One Bayfront Plaza is poised to become Miami’s first super tall (1000′) and truly iconic skyscraper. With the recent approval by the City Commission, the 2 million square foot office development is ready to proceed through the initial stage of pre-construction. The $1.8 Billion project will feature 2 million square feet of leasable office space, 120,000 square feet of exhibition or banquet space, 112,000 square feet of retail, and a 850 room hotel. The project is slated to break ground in 2011 and has attained preliminary approval to rise to 1,049 feet (roof) and 1,180 feet to the top of the spire…
One Bayfront Plaza is being developed by Florida East Coast Realty (Tibor Hollo) and was designed by Terra Group Architects. Frankly, I’m impressed by the eastern facade of the structure but dismally disappointed by the initial designs of the west side, pictured above. The two structures appear to be disjointed and fail to compliment each other accordingly. Hopefully, the west tower will be subject to further redesigns to make this a visually appealing structure from all angles, not just the east…

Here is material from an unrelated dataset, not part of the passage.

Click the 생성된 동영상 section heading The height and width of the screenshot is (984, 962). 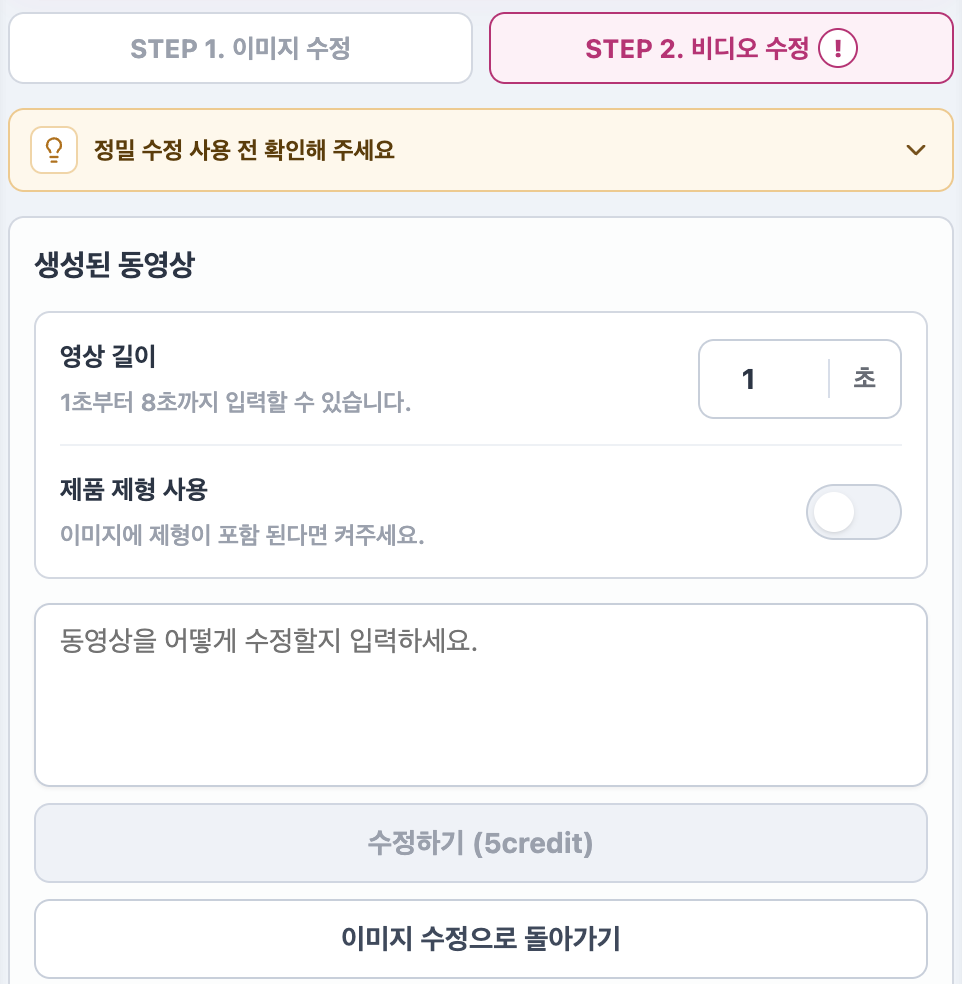coord(115,264)
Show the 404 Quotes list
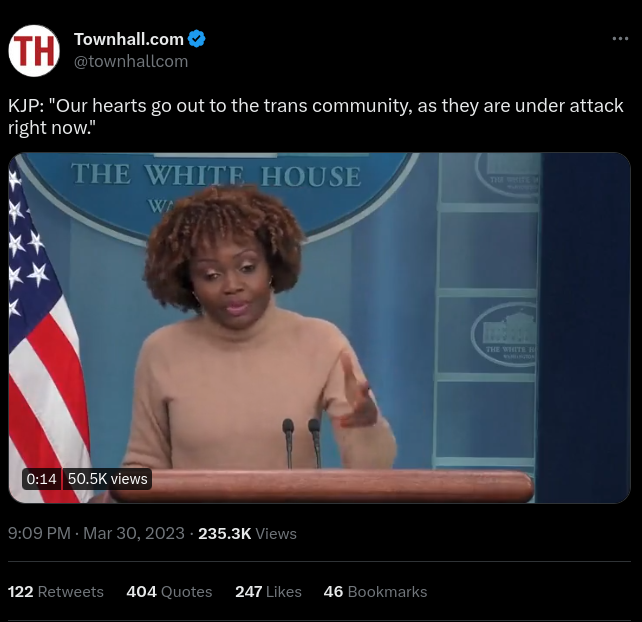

11 Responses to One Bayfront Plaza Rising

  1. James Wilkins says:

    I concur. The west side of the building, in particular the pedestal, seems random and overdesigned. In fact they really seem like two different buildings and perhaps should be executed that way. Even if the west tower complied with the design precedents of the east tower, I still don’t see how their is any aesthetic imperative to have them conjoined. Are they really two spearate buildings?


  2. Anonymous says:

    I’m so excited that this building will be taking place. I think they said at the commission meeting that they may cut it down to about 1000ft. because of county codes. This will be the tallest building in the Southern US and if it is the original size not cut will be the 5th tallest in the U.S. that is pretty amazing to have in Miami. This will probably be the largest LEED building in the world, but I’m not so sure about that.


  3. Xavier says:

    You guys are being too picky, but it’s ok. I recognize the design shortcomings. Still, it’s a 1000 footer!!! I’ve been praying for one for years and this one has been in the back burner for some time. I’m shocked at the construction price tag; $1.8 billion. Even for a building of that scale, that’s steep. Approval doesn’t necessarily constitute fruition. Have they secured the funds for construction?


  4. James Wilkins says:

    I get your point X, kind of, but it seems like a 1.8 billion dollar tallest building in the south that will exist for tens of decades is a good time to get picky, to ensure design excellence. No?


  5. Anonymous says:

    You know that last commission meeting was very telling of the city of Miami. You had the Florida East Coast Reality Group presenting, and in the lobby and sitting in the audience dozens of people from the former Umoja Village (shanty) were waiting for their chance to get a word in. The disparity in that room alone was so immense like a microcosm.


  6. Xavier says:

    Yea, now’s the time for constructive criticism, but J I’m rejoicing at the thought of this behemoth gracing the skyline. The front is stunning. the back is probably indicative of the developer cutting costs. Tibor is well known for cutting “construction” corners.


  7. emerillagasse says:

    Let’s Hope Empire World Towers is next.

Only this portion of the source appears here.